新型コロナウイルスの感染拡大を経て、米国では2021年の生保販売が前年比20%増になる1等、生命保険へのニーズが顕在化してきている。このような中、米国における生保・年金のマーケティングに関する代表的な調査・教育機関であるLIMRAは、米国における従業員の生命保険に対する意識について、2022年3月にレポートを発表している2

ここでは、同レポートに加え、必要に応じてLIMRAによる他のレポート・データ等も参照しつつ、米国の従業員の生命保険に対する意識について、概要を紹介したい。
 
1 LIMRA「2021 Annual U.S. Life Insurance Sales Growth Highest Since 1983」2022年3月16日。

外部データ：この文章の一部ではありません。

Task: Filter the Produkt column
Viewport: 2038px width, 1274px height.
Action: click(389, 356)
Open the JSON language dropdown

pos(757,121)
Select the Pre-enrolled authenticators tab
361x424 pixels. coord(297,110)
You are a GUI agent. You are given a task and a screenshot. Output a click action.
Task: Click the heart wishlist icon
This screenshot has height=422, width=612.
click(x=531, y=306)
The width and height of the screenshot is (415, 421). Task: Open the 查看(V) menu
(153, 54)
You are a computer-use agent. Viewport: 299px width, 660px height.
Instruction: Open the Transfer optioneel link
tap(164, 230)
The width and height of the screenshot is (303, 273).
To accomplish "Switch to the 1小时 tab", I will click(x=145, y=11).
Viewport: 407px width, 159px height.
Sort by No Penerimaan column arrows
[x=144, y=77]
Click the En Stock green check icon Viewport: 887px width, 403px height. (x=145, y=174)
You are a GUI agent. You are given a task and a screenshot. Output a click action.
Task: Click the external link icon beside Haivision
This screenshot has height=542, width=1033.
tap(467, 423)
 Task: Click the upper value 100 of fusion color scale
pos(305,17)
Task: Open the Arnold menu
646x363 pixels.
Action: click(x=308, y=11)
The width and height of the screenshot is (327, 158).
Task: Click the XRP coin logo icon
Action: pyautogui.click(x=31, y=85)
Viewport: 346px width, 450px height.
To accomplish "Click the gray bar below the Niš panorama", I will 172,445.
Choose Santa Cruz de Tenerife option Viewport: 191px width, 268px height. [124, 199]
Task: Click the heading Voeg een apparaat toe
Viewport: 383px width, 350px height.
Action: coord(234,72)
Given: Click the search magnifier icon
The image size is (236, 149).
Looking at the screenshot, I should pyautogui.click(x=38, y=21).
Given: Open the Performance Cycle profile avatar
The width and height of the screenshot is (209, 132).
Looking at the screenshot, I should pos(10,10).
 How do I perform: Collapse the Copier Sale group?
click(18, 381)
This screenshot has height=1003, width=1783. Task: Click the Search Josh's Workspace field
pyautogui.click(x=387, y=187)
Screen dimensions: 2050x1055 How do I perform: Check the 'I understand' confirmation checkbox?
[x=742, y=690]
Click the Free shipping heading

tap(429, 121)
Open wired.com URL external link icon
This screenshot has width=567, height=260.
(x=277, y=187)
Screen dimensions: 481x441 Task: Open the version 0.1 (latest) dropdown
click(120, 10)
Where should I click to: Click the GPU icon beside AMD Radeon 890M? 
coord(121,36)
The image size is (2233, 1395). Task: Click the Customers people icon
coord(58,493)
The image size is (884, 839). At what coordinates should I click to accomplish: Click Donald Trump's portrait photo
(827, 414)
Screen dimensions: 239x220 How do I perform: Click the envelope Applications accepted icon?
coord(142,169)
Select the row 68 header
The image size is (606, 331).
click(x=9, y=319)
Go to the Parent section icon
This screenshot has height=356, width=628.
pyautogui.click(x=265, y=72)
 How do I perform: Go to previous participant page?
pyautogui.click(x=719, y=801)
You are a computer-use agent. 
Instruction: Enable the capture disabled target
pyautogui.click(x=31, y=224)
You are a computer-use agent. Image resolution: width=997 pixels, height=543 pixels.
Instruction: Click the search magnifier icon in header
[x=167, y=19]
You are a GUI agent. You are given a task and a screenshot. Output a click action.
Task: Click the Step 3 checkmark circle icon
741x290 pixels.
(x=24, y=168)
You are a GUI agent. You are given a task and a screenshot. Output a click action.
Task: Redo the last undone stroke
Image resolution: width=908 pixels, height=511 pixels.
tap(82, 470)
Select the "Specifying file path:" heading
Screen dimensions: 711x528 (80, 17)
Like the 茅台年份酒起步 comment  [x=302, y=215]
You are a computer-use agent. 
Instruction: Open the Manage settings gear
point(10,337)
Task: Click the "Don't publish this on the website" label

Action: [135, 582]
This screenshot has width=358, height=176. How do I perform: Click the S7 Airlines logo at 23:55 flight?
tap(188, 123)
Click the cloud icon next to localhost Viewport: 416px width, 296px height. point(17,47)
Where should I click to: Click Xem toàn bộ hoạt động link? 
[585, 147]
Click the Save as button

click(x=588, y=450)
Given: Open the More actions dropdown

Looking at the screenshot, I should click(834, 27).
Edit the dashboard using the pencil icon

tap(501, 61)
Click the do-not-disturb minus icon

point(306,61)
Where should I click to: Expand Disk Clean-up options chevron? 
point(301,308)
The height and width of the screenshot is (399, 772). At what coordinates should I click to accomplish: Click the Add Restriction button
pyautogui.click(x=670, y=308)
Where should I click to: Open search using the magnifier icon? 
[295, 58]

また、2022年4月4日付保険毎日新聞「海外トピックス 米国 コロナ禍による不安反映 生保販売が前年比20%増 80年代以降で最大の伸びを記録」において同年3月15日付ウォール・ストリート・ジャーナルの記事が紹介されているが、そこでは、米国における生命保険販売が大幅増になったのは、新型コロナウイルスのパンデミックが長引いており、自分が死ぬことへの懸念が増しているからだ、とされている。
2 LIMRA「Life After COVID Employees' Views on Life Insurance 」2022年3月28日。

2――生命保険に対するニーズの高まり

2――生命保険に対するニーズの高まりならびに団体生命保険・個人保険別の加入状況

米国における生命保険に対するニーズ(自分には生命保険が必要だ、と回答した人の割合)は、2014年には63%、2019年には66%まで減少したが、2020年、2021年は70%に達しており、これまでと比較して上昇している3(図1)。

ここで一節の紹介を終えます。